Cybersecurity is one important area where both China and the U.S. agree cooperation is necessary, but on very different terms. The Cipher Brief spoke to Adam Segal, a senior fellow at the Council on Foreign Relations, to learn more about these differences and what it will take to create and enforce a cybersecurity agreement between the U.S. and China.
The Cipher Brief: The previous U.S.-China SED ended with no agreements on cybersecurity. Do you foresee any progress at this year’s SED?
Adam Segal: It is unlikely that there will be any concrete progress on cybersecurity issues at the S&ED this year. Part of this is due to the format. There are many other issues on the agenda, and so policy makers will have very limited time to address cybersecurity. It is also a reflection of the continuing gap on cyber issues, despite the agreement on the prohibition of cyber-enabled theft of intellectual property and some norms of state behavior in cyberspace that were announced at the conclusion of the September 2015 summit between Presidents Xi and Obama.

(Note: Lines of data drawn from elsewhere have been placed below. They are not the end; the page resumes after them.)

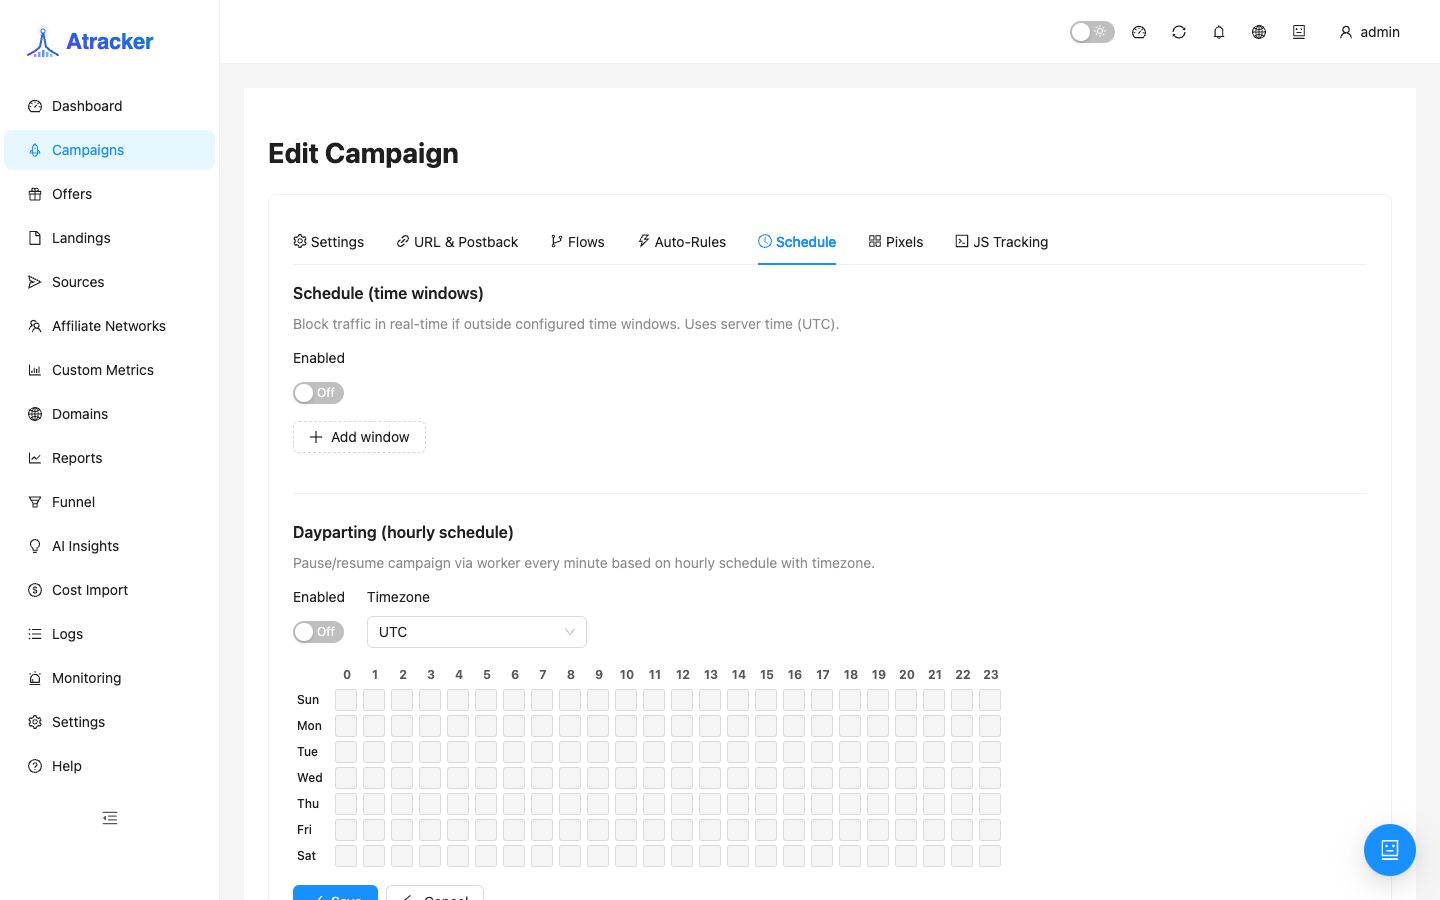Enable the Schedule time windows switch

point(318,393)
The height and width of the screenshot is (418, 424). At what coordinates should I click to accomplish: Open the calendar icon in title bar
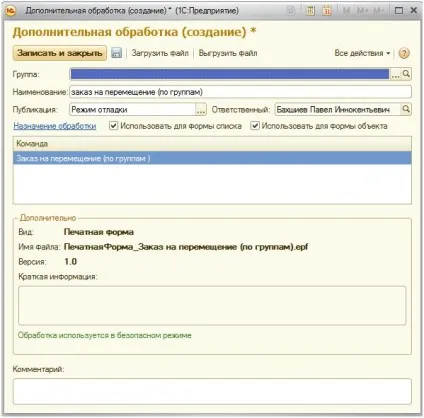(327, 11)
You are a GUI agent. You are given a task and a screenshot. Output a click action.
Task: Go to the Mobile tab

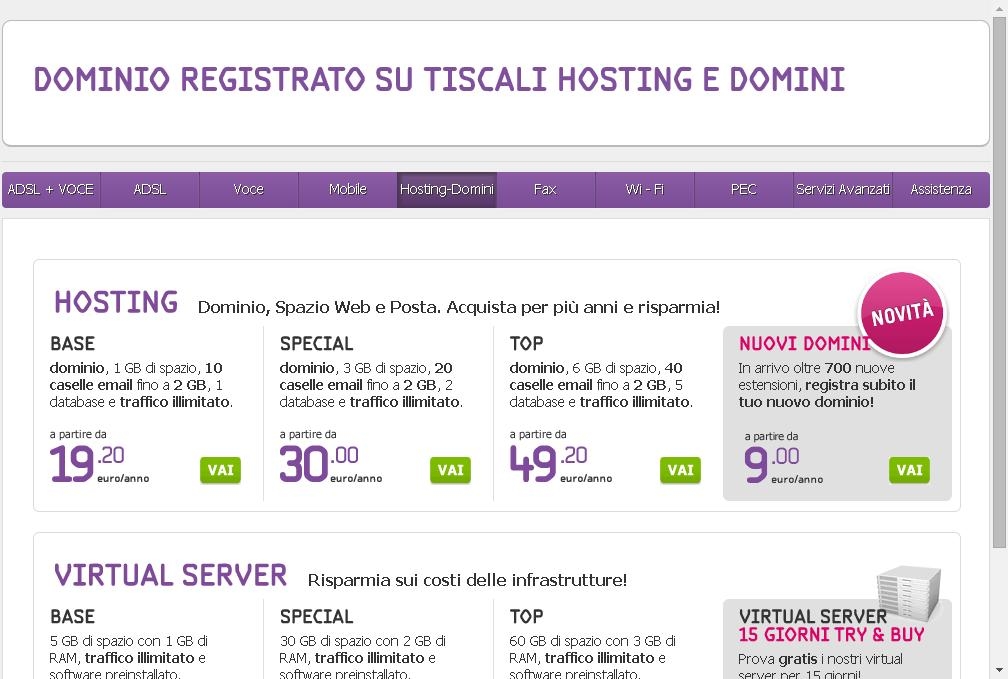348,190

TCB: How does each country view the cyber domain and how do these differences make reaching an agreement difficult?
AS: There are two broad differences that make cooperation and agreement difficult. While the White House’s 2011 International Strategy on Cyberspace proclaims the United States has a national interest in an “open, interoperable, secure and reliable” internet, Beijing has promoted a vision of cyber sovereignty, the idea that states have the right to regulate the internet just as they regulate any other territory. These differing views manifest themselves in conflicts over the free flow of data, internet governance, and how best to secure the security of IT products.

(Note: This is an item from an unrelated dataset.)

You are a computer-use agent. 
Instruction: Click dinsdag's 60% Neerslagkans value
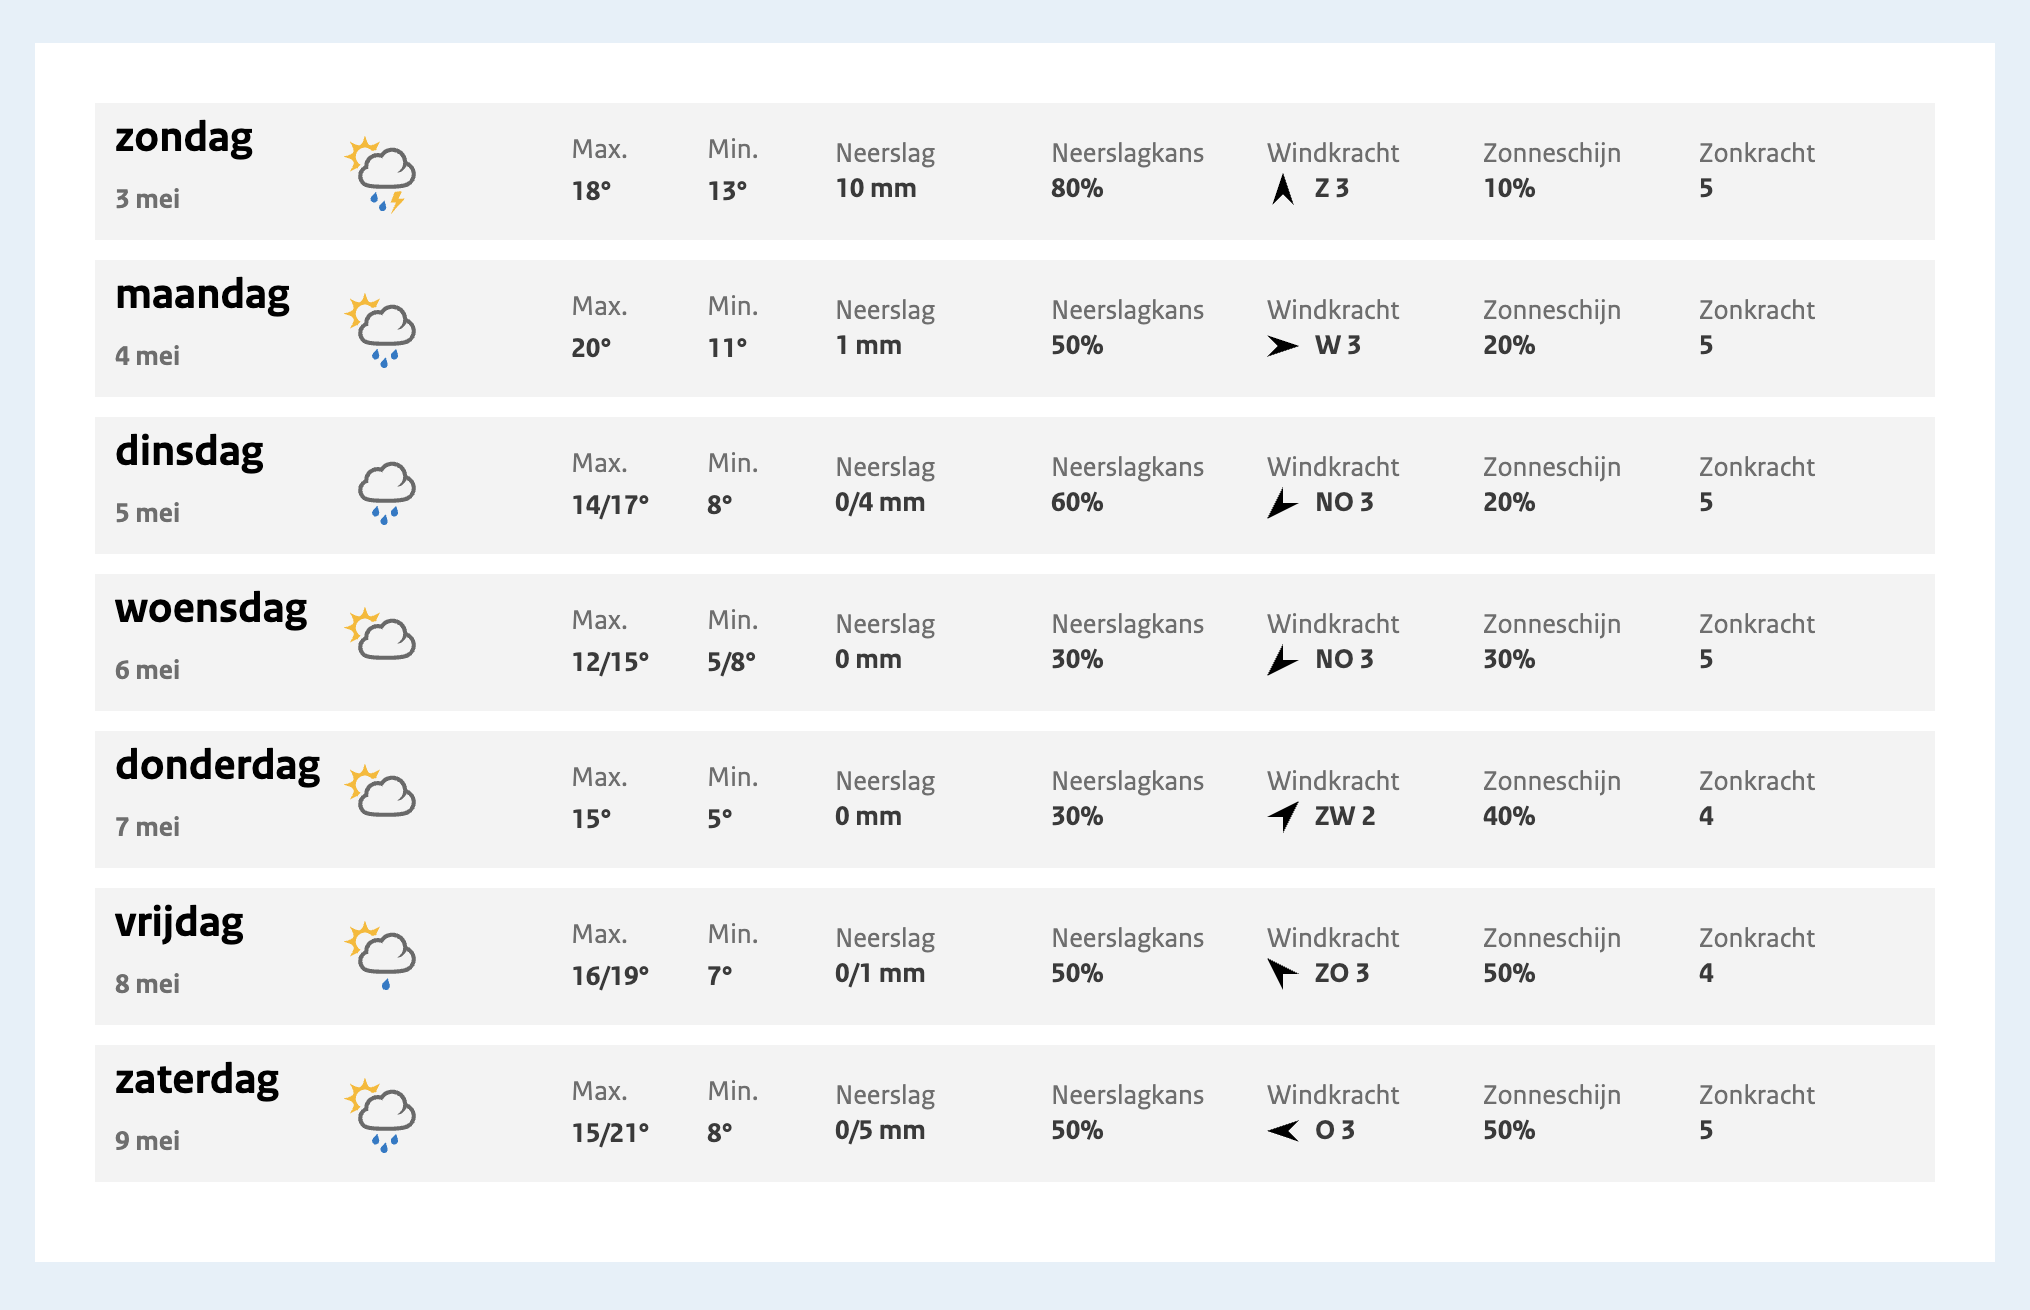pos(1077,502)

Second, the United States has gradually been more transparent in revealing its thinking about its development of offensive cyber operations, from the 2011 Defense Department cyber strategy that declared the military would treat cyber—like air, sea, space, and land—as a domain of warfare, to the 2015 version that announces that there may be times when “it would be appropriate for the U.S. military to conduct cyber operations to disrupt an adversary’s military related networks or infrastructure.” For the most part, Beijing has denied that it even has specialized offensive cyber forces and has tended to interpret these Pentagon strategies as directed at China and as evidence that the United States is “militarizing” cyberspace. The recent announcement that the PLA is establishing Strategic Support Forces, which will combine space, cyber, and electronic warfare units, may provide an institutional basis for greater engagement between the two militaries.
TCB: What specific cybersecurity issues are most in need of an agreement between the two countries?

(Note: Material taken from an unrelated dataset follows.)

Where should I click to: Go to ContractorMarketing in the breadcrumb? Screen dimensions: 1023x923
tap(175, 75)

AS: Most important is concrete follow up on the 2015 agreement on cyber espionage. There was positive follow up in the first round of cyber talks between the Department of Homeland Security and the Ministry of Public Security in December 2015. The two sides agreed on guidelines for requesting assistance on cybercrimes or other malicious activities, as well as agreeing to conduct “tabletop exercises” in spring 2016 and to define procedures for use of a hotline. But any goodwill created by the agreement will evaporate without a noticeable decline in economic cyber espionage and some successful cases of cooperation in the investigation and exchange of evidence in cyber crime.
There is also a need for in depth discussions on what the thresholds for a cyber attack becoming a use of force or an armed attack might be. Without greater understanding between the two sides, the risks of escalation from cyber to kinetic attacks rise dramatically. What one side may see as legitimate—say breaking into the network of a power grid— the other may view as crossing a red line.
TCB: How would an agreement over cybersecurity be enforced? Are there specific challenges to enforcement?
AS: One of the biggest challenges facing any agreement would be the attribution problem. Washington and Beijing, for example, may have a shared interest in an agreement that restrained cyber attacks on critical civilian infrastructure, but proving that either side was upholding the norm would be technically difficult. In addition, the United States and China differ on how possible attribution is, with U.S. policy makers arguing that it is becoming more possible, given time and resources. Chinese policy makers, however, remain skeptical (and have an incentive to undercut U.S. claims publicly). Any initial agreements between Washington and Beijing are likely to resemble no-first use or non-targeting pledges with nuclear weapons, unverifiable but signed in the hope of generating trust on which to build future cooperation.